Extracted text =
BEGIN
The writers' strike is playing havoc with fake news.

If you've become accustomed to getting your dose of reality from ironic oracles like Jon Stewart and Stephen Colbert, you should prepare for a spell in fantasyland.

Those two shows, written by comedy writers, of course, not journalists, have switched to repeats while the Writers Guild figures out how to get the best deal from revenues for new media and DVDs. Other shows are on hold too.

In yesterday's New York Times, David Carr reassured us that if David Letterman is "a little short on jokes, no worries: He'll be back."

But in the meantime, both sides in the writers' dispute risk losing their young audiences, what Carr calls "a certain frantic demographic... the Stewart Colbert Nation."

Carr says that, "however hilarious you find Jon Stewart and Stephen Colbert," watching repeats reduces the appeal of shows that thrive on current events.

"Talkers like Bill O'Reilly and Larry King will continue to bloviate, network news will dutifully report the day's events and even Jay Leno may be able to fill the hour (although the prospect of his working without snappy cue cards isn't a pleasant one)," Carr writes. He quotes Michael Winship, president of the Writers Guild of America East, as saying that Stewart and Colbert "are a big source of news for a whole generation."

Losing these two guys, Winship said, "is something like losing Cronkite during the Vietnam War."

A similar time-and-reality warp has been occurring over at NBC, where Colbert appeared on Meet the Press. He was discussing his mock campaign for president, an effort he abandoned after South Carolina Democrats refused to put him on the ballot because he wasn't "serious."

What? Is Mike Gravel serious?

In today's L.A. Times, Jonah Goldberg says Colbert "stayed in character" while on Meet the Press, as did Tim Russert, "grilling Colbert as if he were a real candidate."

Ana Marie Cox, Washington editor of Time.com, "rightly ridiculed the stunt as 'painfully so-ironic-it-was-unironic,' " Goldberg reports. "Cox sized up the Colbert-Russert show as cringe-worthy: bad journalism because it was bad entertainment."
END
Given information =
BEGIN
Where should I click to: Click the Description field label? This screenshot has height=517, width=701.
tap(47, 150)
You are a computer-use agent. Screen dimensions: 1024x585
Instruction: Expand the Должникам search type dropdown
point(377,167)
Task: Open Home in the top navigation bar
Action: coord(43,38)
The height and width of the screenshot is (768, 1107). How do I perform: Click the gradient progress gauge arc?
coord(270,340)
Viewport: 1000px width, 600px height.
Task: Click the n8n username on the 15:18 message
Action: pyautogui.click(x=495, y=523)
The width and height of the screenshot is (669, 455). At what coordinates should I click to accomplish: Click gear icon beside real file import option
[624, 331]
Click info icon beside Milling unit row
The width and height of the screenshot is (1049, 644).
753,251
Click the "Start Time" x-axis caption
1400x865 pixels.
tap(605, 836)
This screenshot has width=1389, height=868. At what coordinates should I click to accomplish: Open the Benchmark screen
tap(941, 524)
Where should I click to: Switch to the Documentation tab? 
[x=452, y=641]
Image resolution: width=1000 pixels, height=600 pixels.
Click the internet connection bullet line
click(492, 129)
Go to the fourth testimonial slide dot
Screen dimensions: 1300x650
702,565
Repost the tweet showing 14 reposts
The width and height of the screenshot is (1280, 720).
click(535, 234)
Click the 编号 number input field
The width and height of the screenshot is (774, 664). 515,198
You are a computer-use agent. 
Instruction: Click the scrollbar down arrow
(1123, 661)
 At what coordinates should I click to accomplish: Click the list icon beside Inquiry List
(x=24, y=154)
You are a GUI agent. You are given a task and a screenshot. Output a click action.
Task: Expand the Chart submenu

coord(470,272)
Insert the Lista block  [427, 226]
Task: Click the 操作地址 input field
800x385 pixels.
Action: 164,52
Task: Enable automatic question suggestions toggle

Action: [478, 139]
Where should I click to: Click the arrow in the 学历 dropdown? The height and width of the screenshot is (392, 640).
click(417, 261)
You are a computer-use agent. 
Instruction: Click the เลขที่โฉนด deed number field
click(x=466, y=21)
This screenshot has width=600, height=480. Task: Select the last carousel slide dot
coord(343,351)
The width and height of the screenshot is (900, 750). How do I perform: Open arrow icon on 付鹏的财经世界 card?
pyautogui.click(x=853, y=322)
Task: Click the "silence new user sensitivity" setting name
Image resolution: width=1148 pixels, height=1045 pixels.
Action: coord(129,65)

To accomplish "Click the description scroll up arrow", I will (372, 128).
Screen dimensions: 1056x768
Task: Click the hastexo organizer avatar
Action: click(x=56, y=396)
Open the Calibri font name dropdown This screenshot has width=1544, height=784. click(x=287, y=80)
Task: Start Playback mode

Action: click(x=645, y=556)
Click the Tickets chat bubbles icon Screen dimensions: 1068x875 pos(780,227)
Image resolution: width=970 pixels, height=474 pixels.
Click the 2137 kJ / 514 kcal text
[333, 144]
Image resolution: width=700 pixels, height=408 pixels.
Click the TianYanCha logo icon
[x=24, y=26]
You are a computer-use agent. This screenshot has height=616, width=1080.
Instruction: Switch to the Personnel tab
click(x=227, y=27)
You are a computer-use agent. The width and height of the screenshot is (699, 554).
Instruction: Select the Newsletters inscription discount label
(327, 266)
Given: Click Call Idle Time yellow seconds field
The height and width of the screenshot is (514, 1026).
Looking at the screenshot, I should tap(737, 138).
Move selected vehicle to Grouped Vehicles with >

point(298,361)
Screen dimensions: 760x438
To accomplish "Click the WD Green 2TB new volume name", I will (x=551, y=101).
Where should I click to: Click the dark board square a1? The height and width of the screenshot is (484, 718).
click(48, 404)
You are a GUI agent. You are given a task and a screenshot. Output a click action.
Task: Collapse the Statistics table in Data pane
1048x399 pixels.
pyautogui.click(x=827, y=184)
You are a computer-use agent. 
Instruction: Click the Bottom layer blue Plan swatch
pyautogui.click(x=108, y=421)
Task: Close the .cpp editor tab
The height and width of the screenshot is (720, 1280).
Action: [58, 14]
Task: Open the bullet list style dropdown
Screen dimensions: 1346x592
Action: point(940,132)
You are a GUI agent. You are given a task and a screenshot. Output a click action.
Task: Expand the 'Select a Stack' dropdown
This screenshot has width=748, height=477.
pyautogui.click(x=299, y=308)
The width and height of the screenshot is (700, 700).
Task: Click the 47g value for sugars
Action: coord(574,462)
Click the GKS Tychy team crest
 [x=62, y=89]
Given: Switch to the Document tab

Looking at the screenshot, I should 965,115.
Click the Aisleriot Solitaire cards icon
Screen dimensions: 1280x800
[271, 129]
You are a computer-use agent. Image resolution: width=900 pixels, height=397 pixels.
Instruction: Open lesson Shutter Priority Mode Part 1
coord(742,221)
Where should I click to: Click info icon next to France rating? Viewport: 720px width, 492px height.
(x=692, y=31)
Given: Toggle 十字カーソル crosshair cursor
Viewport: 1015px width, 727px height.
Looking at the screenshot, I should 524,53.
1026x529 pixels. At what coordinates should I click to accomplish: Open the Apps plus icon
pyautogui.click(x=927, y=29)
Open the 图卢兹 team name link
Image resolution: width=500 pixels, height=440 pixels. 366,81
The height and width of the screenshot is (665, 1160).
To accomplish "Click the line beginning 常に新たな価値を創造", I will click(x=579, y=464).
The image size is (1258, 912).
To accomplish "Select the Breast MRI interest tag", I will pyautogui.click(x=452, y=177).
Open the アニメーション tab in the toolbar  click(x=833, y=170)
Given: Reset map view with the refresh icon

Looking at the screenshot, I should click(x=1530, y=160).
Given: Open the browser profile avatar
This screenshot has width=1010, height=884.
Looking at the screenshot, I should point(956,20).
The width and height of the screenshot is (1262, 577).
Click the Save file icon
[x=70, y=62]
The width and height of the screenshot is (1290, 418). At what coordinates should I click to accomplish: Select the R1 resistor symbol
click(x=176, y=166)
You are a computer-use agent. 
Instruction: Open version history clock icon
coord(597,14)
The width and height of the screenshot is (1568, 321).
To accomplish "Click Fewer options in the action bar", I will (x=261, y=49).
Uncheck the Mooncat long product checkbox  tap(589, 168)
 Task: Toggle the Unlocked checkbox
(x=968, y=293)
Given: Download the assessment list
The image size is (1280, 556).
END
Set of tasks =
a. In the commentary on the writers' strike, what position does Michael Winship hold?
b. List every named individual whose own words the commentary on the writers' strike gives in quotation marks.
c. Resume the commentary on the writers' strike after its final sentence.

Answers for the exercise =
a. He is president of the Writers Guild of America East.

b. David Carr, Michael Winship, Jonah Goldberg, Ana Marie Cox

c.
Elsewhere on NBC, you had another bogus news anchor, Amy Poehler, on Saturday Night Live, "co-anchoring a fake news broadcast denouncing a fake news conference," Goldberg says. He was referring to the now notorious comedy routine by officials at the Federal Emergency Management Agency, who posed their own employees as reporters.

"All the while, the guest host of Saturday Night Live was NBC's real news anchor, Brian Williams," who successfully showed off "his lighter side" on a show that also featured real-life presidential hopeful Barack Obama.

Tom Shales, in yesterday's Washington Post, said Williams "was able to keep his dignity and get laughs, too, especially when spoofing himself and his need to keep his dignity."

"But, as with Russert's stunt, it was another naked attempt by NBC to lure younger viewers back to real news," the L.A. Times's Goldberg says. "Indeed, while the network news broadcasts are sustained by the consumers of denture cream, adult diapers and pharmacological marital aides, it's The Daily Show and The Colbert Report that have a grip on the hip, iPhone crowd."

Either way, Jim Rutenberg says in today's New York Times, the TV writers' strike could affect the presidential campaign by wiping out the "echo chamber that is late-night comedy."

"Today's gaffe will not become tonight's punch line on The Tonight Show or The Daily Show," a crucial step for negative story lines before they hit the grinder of YouTube and the rest of the media, Rutenberg says.

He quotes Deborah DeShong Reed, a communications adviser to John Kerry's 2004 campaign, as saying, "This is a good time to make a mistake."

This is Nick Madigan of The Baltimore Sun, Minding the Media on KCRW.